In terms of its practices, Parliament is stuck in the 19th century. However, the mother parliament of Westminster has evolved. If you ask me, today it would have difficulty recognizing its Canadian offspring, since it grants its minority parties benefits and privileges that this Parliament does not. The aim was to undertake procedural reform. In the area of modernizing procedure, we have been excluded from all parliamentary committees since October 19, 2015.

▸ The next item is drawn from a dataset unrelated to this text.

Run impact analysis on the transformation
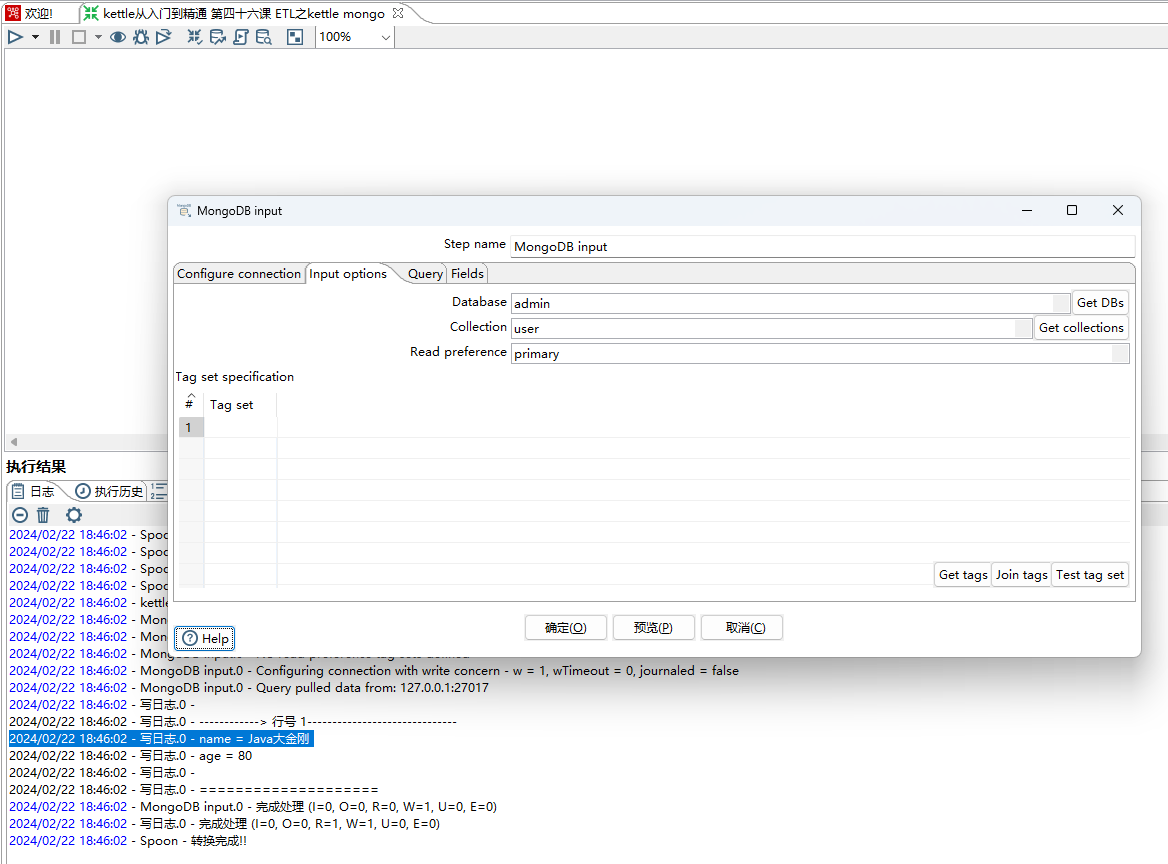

When the Standing Committee on Procedure and House Affairs wants to meet and seek the approval of all parliamentarians in the House to amend the Standing Orders, members who belong to a non-recognized party continue to be excluded. If this is not discrimination, I do not know what else to call it. Is this ideological segregation? This is following this government’s supposed intention to change the voting system in order to allow for a greater ideological diversity of opinions in the House. Obviously, the Liberals have tossed that in the trash, along with their intention to modernize procedure and the Standing Orders.

However, all my colleagues and I were elected, just like all other MPs, to honour the mandate given to us by the people. How is it that everyone accepts the fact that some MPs in the House do not have the same means of giving a voice to their constituents? I am speaking mostly of the contributions of MPs to committees, or parliamentary “commissions” in Quebec, which represent a large part of parliamentarian’s work.

If MPs are excluded from committees, what other means do they have left to make the voices of their constituents heard? In committee, when the debate is focused on the principle of a bill, we have the right to vote and are given ten minutes to say what we think of the bill. After that, it is radio silence. We no longer have the right to vote or intervene. Depending on the government’s mood, and if we have played nice in committee, we might be allowed to raise our hand and perhaps be given a brief two minutes to say something. However, we still do not have the right to vote. At report stage we can vote in the House, but there is absolutely no possibility of submitting any amendments that were not submitted in committee.

We do not have the right to vote or the right to speak in committee. Is this what Canadian-style parliamentary democracy looks like? Are we proud of this? I for one am not because I am not given the means to speak on behalf of constituents in the House.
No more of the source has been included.